Tuesday, June 25th, 2024

You might have a really long investment time horizon

Many clients will know of my interest in life expectancy and its implications for retirement income planning.  For many years I have taught an adult education class titled “What If I Live To Be 100” and this helps keep me up to date on changes in this area.

The November 2013 edition of The Atlantic magazine featured a graph showing the increase of American life expectancy from 1800 until today, and placed on it dots to indicate major medical breakthroughs.  The most recent breakthrough they identified was a bioengineered kidney successfully transplanted into a rat in 2012.  The chart shows that life expectancy has doubled since the advent of the industrial revolution and I believe the digital information revolution has just begun to be leveraged in the medical sciences field – who knows what fantastic advances will occur if only researchers are free enough to continue innovating?

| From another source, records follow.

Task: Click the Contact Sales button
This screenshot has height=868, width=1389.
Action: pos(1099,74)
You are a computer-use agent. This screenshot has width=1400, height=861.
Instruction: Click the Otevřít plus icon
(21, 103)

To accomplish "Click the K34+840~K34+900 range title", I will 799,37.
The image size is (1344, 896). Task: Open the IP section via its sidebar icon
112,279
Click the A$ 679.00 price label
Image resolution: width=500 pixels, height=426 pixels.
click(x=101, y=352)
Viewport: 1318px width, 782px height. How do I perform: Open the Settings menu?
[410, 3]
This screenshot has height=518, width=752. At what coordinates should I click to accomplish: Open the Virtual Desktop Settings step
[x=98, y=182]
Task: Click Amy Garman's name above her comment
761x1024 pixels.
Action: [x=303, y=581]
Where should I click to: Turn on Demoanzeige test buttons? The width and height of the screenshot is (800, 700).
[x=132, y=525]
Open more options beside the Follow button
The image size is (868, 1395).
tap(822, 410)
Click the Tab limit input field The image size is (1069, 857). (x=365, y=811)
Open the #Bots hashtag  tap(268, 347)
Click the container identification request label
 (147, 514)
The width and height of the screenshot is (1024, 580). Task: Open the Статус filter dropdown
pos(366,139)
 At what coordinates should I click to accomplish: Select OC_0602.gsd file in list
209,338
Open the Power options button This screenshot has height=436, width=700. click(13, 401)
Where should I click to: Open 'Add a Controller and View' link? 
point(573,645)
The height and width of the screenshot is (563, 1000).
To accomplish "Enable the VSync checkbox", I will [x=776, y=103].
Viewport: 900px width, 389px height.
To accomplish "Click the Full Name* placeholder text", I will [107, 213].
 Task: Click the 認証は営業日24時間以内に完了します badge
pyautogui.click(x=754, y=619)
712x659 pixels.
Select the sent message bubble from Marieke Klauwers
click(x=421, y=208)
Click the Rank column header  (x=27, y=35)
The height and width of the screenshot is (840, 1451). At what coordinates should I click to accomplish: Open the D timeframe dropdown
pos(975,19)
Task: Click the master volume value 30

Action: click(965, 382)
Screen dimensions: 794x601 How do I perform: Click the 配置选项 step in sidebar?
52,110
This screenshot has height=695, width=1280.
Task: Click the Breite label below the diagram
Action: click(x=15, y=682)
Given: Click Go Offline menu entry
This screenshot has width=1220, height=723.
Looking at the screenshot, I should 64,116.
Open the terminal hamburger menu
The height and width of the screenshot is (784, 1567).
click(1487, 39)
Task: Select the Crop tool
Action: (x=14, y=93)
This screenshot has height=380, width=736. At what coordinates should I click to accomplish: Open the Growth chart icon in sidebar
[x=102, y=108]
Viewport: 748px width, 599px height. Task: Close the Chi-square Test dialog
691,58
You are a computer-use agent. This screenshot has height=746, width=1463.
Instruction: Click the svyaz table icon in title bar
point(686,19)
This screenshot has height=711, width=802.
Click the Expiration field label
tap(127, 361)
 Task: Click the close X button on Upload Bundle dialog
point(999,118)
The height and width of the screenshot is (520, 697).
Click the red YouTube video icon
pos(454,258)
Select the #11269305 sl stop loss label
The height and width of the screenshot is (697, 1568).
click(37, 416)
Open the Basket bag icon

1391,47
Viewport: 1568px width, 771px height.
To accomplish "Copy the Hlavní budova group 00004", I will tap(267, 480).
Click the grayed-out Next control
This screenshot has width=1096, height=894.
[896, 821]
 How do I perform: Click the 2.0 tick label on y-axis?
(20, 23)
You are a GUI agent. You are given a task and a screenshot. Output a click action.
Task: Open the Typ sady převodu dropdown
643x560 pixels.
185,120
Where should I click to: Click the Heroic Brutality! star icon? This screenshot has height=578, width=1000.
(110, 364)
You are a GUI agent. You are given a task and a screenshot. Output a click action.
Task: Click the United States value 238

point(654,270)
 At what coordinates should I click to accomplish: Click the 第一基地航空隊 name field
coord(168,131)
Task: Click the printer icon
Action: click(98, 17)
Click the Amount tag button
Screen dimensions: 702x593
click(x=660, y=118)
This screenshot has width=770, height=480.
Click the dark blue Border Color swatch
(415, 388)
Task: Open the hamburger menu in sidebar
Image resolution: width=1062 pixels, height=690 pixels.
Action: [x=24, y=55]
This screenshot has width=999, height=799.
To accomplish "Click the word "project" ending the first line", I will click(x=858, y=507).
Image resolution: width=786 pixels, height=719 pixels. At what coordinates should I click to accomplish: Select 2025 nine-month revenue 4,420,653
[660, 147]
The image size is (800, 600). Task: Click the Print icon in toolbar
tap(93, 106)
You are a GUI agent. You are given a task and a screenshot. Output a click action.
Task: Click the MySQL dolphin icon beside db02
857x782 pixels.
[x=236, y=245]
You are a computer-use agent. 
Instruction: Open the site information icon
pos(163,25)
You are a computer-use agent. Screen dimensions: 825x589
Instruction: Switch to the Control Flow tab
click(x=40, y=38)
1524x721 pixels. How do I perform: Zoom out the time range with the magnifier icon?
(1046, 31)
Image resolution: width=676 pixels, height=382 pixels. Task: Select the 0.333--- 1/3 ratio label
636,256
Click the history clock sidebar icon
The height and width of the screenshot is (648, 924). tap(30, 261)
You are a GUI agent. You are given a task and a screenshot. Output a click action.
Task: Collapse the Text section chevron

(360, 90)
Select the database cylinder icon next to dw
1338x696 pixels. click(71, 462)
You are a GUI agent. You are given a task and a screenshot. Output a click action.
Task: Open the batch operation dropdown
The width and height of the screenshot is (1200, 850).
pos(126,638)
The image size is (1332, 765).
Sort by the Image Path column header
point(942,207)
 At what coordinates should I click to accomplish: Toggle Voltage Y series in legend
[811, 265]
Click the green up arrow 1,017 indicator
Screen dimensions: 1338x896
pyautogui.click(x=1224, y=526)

This leads me to the fact that the average Canadian couple that retires at about age 63 and is in good health not only should be planning to live another 20-25 years just based on average statistics, but that this number is steadily increasing.  My own grandmother was born at the start of the 20th century when life expectancy was about 50 yet lived to be 98, despite smoking for many decades.

When it comes to planning for a margin of safety in retirement income planning it is best to err on the high side and to be prepared to live to 100!  This means you need investments that can generate a rising income for the remaining decades of your life, and as you will know from my other writings and from direct discussion, the asset class that does this like no other asset class can is stocks/equities/businesses/companies, four ways of describing similar things.